New Jersey is where Bruce Springsteen comes from but Old Jersey is where new potatoes, Jersey cream and tomatoes come from. This sweet little island sits fourteen miles off the French coast. It is nine miles wide and five miles north to south and yet, like many islands, it feels like a world in itself. There's so much variety there. The north coast is rugged with beautiful little coves like the one at Rozel Bay. The south coast is more languid - St Brelade's sandy bay reaches for miles when the tide is out. My photograph shows the south west headland - Corbiere with its lighthouse and that damned gull sitting on the rock refusing to co-operate with my artistic directions.

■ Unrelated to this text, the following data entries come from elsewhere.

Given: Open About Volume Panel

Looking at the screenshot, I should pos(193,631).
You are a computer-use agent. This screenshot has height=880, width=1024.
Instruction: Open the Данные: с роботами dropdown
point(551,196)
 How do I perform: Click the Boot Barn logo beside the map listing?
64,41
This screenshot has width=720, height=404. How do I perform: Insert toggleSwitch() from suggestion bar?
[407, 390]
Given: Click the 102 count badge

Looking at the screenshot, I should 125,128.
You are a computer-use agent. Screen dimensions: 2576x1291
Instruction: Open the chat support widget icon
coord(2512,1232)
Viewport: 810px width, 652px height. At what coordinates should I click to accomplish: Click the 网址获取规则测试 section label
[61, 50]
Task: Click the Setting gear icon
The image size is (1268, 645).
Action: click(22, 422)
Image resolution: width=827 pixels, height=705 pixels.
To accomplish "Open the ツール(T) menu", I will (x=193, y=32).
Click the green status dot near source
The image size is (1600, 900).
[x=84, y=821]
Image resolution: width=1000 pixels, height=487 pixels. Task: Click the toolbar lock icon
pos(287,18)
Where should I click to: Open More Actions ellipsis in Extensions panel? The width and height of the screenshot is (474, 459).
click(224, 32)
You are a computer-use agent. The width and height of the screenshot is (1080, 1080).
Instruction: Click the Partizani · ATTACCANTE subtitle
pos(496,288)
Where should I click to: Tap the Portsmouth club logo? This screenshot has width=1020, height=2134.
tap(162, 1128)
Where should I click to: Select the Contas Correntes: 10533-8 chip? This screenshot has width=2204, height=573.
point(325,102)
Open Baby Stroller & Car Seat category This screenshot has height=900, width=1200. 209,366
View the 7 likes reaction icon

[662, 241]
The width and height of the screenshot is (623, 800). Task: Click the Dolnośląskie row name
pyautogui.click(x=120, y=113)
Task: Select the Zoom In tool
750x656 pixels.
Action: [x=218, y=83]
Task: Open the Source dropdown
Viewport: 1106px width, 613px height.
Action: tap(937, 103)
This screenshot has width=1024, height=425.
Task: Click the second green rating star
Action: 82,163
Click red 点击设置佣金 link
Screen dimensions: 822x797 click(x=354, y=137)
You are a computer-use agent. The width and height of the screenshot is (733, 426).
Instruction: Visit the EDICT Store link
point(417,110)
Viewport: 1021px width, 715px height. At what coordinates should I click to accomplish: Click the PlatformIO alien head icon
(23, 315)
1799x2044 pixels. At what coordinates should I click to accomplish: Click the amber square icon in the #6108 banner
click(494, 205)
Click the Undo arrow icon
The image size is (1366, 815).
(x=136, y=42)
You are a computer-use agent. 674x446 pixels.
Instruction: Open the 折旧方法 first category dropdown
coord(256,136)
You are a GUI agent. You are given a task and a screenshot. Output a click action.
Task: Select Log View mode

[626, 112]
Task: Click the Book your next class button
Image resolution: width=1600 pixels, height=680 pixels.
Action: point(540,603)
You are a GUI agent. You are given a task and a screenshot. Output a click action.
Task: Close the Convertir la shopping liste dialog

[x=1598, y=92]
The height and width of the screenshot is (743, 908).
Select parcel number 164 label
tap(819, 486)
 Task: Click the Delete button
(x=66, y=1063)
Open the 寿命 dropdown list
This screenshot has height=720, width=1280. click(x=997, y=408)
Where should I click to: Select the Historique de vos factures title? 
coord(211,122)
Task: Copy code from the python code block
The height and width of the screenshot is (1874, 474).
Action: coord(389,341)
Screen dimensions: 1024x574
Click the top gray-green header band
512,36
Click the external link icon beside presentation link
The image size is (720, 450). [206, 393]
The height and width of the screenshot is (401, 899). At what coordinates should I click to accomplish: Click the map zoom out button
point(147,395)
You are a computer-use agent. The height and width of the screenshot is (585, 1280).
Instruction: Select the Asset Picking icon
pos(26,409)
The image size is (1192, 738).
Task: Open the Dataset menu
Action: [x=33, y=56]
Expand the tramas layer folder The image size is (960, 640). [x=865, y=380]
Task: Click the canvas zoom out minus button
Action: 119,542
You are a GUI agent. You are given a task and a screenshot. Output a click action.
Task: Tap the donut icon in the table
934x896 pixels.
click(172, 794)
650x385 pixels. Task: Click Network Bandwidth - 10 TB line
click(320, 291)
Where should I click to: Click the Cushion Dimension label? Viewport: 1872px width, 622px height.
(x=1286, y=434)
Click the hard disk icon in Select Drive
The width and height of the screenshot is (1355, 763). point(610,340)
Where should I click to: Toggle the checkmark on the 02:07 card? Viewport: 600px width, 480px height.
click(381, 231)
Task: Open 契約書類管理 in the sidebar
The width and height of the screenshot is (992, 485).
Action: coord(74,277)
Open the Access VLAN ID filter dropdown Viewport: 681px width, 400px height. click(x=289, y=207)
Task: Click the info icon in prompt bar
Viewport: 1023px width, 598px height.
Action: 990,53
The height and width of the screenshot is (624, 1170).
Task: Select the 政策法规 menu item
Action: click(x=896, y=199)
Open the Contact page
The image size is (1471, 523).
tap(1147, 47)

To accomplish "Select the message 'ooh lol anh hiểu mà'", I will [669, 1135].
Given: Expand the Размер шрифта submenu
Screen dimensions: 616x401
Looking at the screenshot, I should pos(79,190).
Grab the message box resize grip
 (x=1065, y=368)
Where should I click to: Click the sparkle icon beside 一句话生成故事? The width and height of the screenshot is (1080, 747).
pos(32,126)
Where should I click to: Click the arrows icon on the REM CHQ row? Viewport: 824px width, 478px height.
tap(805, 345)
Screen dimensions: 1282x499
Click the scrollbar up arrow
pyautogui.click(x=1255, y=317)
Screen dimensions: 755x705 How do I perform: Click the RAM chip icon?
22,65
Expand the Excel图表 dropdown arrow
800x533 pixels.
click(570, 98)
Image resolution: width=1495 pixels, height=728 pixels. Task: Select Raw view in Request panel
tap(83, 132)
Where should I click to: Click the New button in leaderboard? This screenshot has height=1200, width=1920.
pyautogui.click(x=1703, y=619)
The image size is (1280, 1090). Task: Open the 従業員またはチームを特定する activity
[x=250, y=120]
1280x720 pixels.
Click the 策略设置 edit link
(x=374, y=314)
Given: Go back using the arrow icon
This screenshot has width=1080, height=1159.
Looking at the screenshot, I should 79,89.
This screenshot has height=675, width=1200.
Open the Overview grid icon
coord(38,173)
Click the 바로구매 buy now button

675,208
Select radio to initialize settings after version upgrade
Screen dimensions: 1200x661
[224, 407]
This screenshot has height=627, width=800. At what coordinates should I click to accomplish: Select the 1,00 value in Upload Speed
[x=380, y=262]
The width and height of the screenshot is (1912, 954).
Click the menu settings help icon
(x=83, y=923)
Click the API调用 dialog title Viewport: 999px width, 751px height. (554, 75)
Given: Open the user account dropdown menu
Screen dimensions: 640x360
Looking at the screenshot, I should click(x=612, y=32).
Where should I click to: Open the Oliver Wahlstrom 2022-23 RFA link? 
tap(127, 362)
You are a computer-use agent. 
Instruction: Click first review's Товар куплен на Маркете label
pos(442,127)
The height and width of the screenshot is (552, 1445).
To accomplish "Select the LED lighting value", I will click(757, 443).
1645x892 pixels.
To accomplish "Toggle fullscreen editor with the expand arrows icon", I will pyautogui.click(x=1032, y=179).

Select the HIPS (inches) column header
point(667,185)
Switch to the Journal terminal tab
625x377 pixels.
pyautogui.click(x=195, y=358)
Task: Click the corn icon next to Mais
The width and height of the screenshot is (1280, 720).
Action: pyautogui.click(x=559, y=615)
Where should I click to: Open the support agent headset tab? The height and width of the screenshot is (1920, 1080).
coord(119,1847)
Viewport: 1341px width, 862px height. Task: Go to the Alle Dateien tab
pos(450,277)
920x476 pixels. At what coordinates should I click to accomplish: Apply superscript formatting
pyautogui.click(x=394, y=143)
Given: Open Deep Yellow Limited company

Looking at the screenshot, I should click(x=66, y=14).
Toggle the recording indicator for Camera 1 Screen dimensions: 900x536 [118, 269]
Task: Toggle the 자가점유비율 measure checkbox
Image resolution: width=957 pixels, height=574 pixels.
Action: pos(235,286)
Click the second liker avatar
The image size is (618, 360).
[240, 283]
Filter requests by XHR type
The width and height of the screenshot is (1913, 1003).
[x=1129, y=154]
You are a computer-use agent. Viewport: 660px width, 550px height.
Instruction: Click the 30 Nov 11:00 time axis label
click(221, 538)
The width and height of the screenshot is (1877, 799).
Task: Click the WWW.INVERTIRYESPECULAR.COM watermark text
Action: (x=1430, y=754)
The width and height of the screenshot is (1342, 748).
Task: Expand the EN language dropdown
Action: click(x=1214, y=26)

Jersey's road names seem to be all in French - for example our country hotel was on the Rue d'Ebenezer in the "state" or parish of Trinity. Nevertheless, Jersey's historical bond with England remains strong. This is where UK millionaires bank their dosh to avoid taxation and the island boasts many luxurious homes that would not look out of place in Beverly Hills.
Recently, immigrant workers have flooded in. We saw Poles and Latvians picking new potatoes on precarious slopes - amazing really when up here in the north of England we are only just planting our tubers ready for harvesting in July or August.
We visited the Jersey War Tunnels that Hitler "commissioned" during World War II when the island was occupied. This was meant to become an underground hospital - safe from attack but the war ended before the place was finished. Of course they used prisoners of war as excavators . We also visited Jersey Zoo with its gorillas, orang-utans, fruit bats, meerkats, lemurs, poisonous frogs and flamingoes.
I bought Stephen King's "Cell" at the airport. I'm halfway through it now. Cellphone (mobile phone) users are turned into "phone crazies" by subliminal phone messages and the veneer of civilisation is quickly stripped away. It's great to rest and to bury your head in a book without the usual distractions and tiredness that work seems to generate.